Wiz Research finds architecture risks that may compromise AI-as-a-Service providers and consequently risk customer data; works with Hugging Face on mitigations

Wiz researchers identified architecture risks in AI-as-a-Service platforms that could jeopardize customer data, leading to a collaboration with Hugging Face to address these vulnerabilities. The research revealed that untrusted, potentially malicious models could exploit Hugging Face’s infrastructure to execute remote code, gain escalated privileges, and perform cross-tenant attacks. Specifically, malicious PyTorch models could compromise the Inference API and Inference Endpoints, allowing unauthorized access to other customers' models. Additionally, vulnerabilities in Hugging Face Spaces were discovered, where malicious Dockerfiles could exploit network isolation issues to access and overwrite container registries. These findings underscore the importance of ensuring AI models run in sandboxed environments and highlight the need for robust security measures in rapidly growing AI services. Hugging Face has taken steps to mitigate these risks by implementing vulnerability scanning and undergoing regular penetration testing.

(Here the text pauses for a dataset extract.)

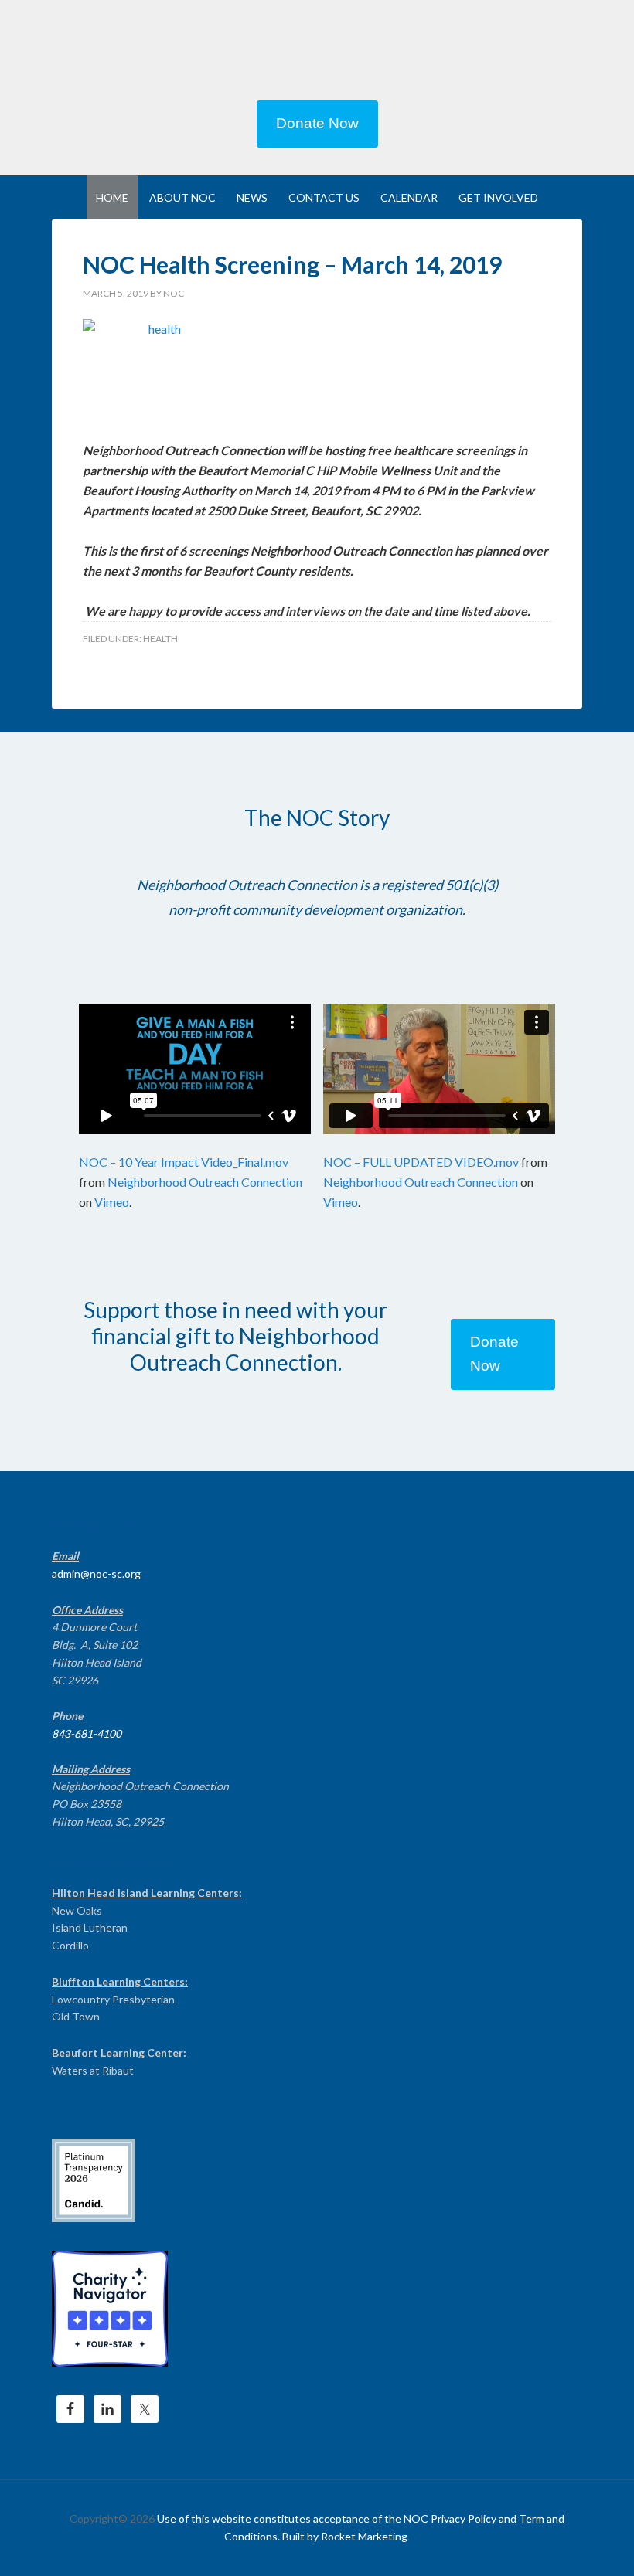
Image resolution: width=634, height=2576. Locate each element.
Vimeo (111, 1202)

In the attack described, the adversaries began by uploading a malicious PyTorch model to Hugging Face's platform, exploiting the unsafe Pickle format to execute arbitrary code. This step was effectively mitigated by BlueRock's Reverse Shell Protection, which prevents unauthorized attempts to bind shell input and output streams to network sockets, thereby blocking reverse shell attacks initiated by the malicious model. Following this, the attackers escalated their privileges by querying the node’s IMDS, obtaining the role of a Node inside the EKS cluster. BlueRock's Cloud IMDS Firewall (AWS) would have mitigated this step by restricting access to the Instance Metadata Service, preventing the attackers from exploiting cloud instance metadata for privilege escalation. These mechanisms together provide a robust defense against the described attack vectors, ensuring that malicious code execution and unauthorized privilege escalation are effectively thwarted.
- T1204.002: User Execution: Malicious File: The article mentions that Wiz Research was able to compromise the service running the custom models by uploading their own malicious model and leveraging container escape techniques to break out from their tenant and compromise the entire service. This implies the use of 'User Execution: Malicious File' as the attackers uploaded a specially crafted malicious file (the model) to achieve their goals.

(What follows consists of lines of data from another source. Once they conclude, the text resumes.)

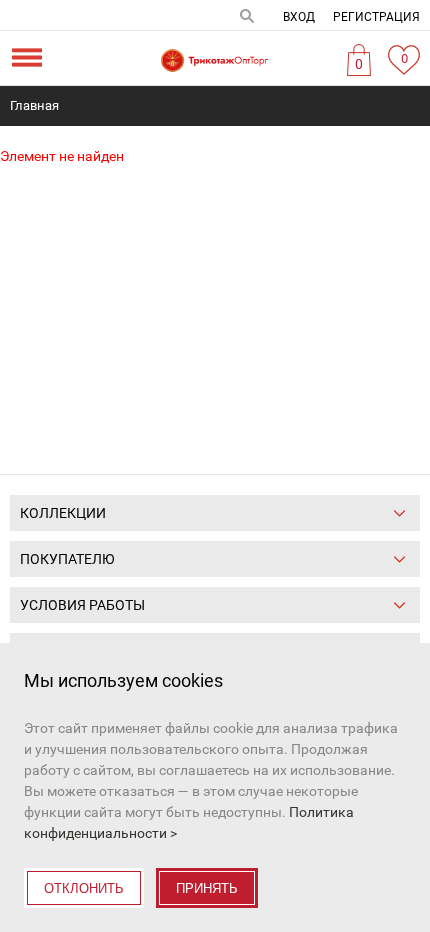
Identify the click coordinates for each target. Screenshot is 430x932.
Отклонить (84, 888)
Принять (207, 888)
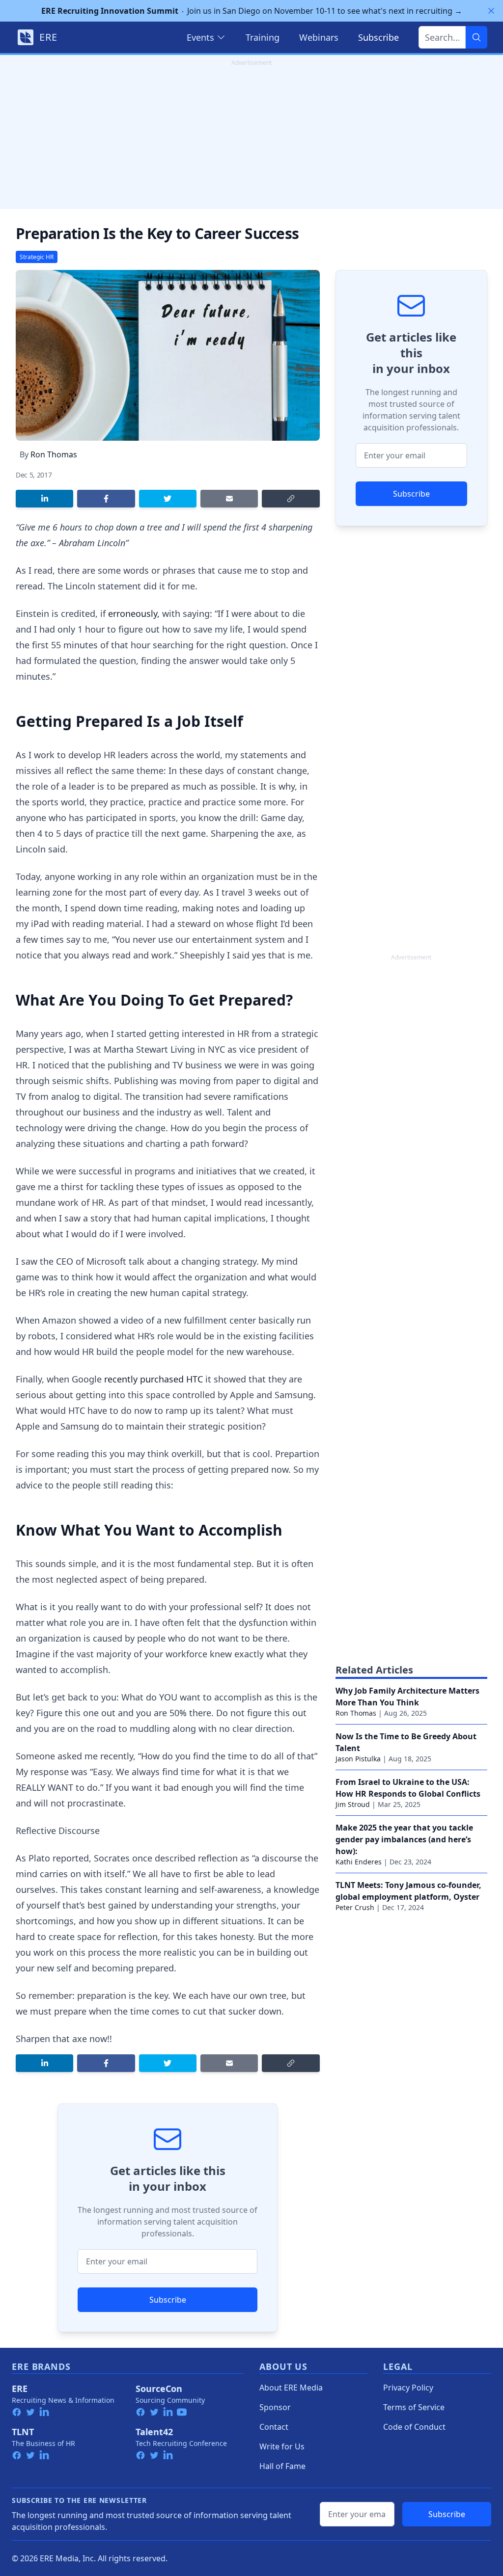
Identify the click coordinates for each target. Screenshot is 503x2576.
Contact (273, 2426)
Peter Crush (354, 1907)
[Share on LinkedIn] (44, 498)
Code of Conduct (414, 2426)
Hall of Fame (282, 2466)
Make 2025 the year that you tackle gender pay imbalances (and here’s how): (404, 1839)
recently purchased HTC (153, 1379)
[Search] (476, 37)
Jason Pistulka (358, 1758)
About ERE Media (291, 2387)
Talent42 (154, 2432)
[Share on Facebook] (106, 498)
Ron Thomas (53, 454)
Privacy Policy (408, 2387)
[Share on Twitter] (167, 498)
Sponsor (275, 2407)
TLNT (23, 2432)
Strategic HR (37, 257)
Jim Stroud (352, 1804)
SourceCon (159, 2388)
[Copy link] (290, 498)
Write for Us (282, 2446)
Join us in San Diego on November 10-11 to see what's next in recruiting (251, 10)
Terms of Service (414, 2407)
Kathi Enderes (358, 1861)
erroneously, (134, 613)
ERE (20, 2388)
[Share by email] (229, 498)
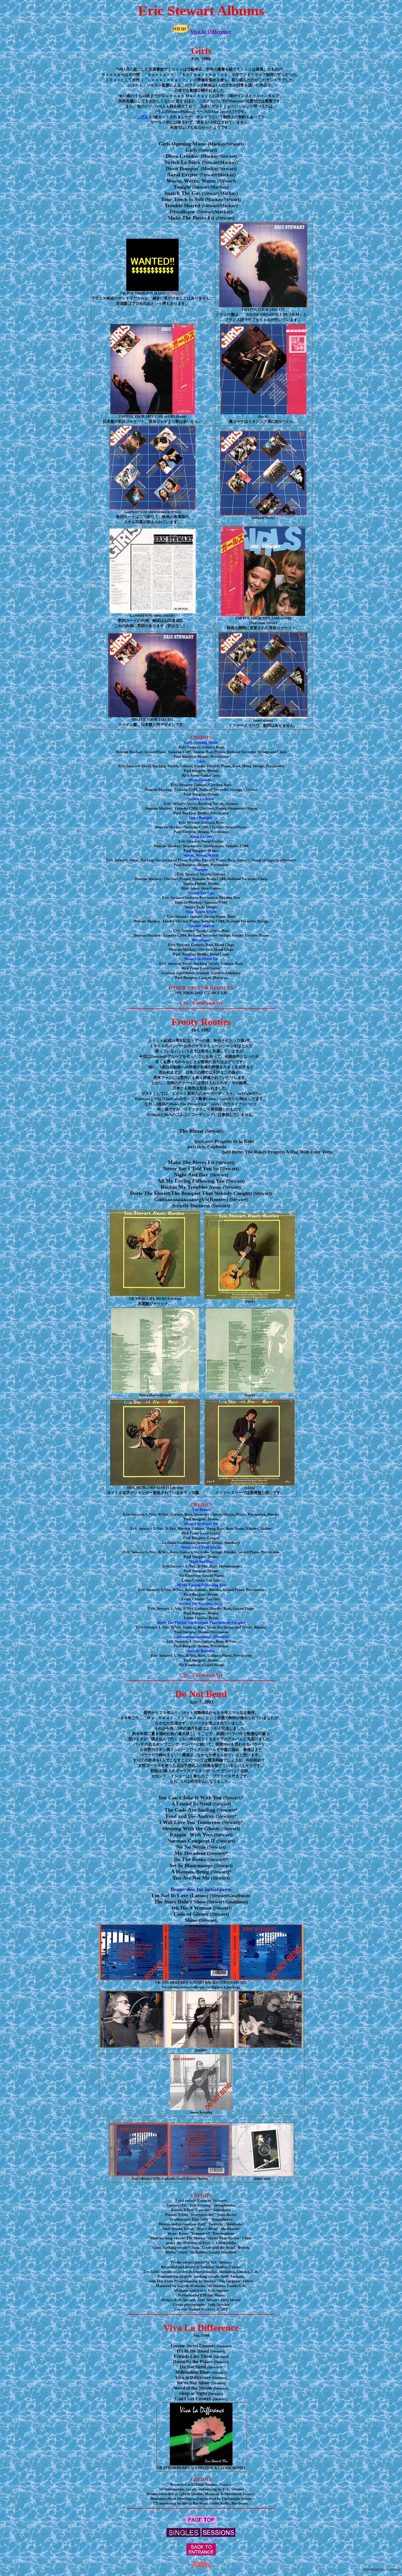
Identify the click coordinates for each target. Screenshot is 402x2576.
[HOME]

- T1059: Command and Scripting Interpreter: The article explains that the malicious model could contain a remote code execution payload, potentially granting the attacker escalated privileges and cross-tenant access to other customers' models. This indicates the use of 'Execution: Command and Scripting Interpreter' as the attackers used the Pickle format to execute arbitrary code.
- T1210: Exploitation of Remote Services: Wiz Research was able to gain cross-tenant access to other customers' models stored and run in Hugging Face. This demonstrates the use of 'Lateral Movement: Exploitation of Remote Services' as the attackers moved laterally within the environment by exploiting the shared infrastructure.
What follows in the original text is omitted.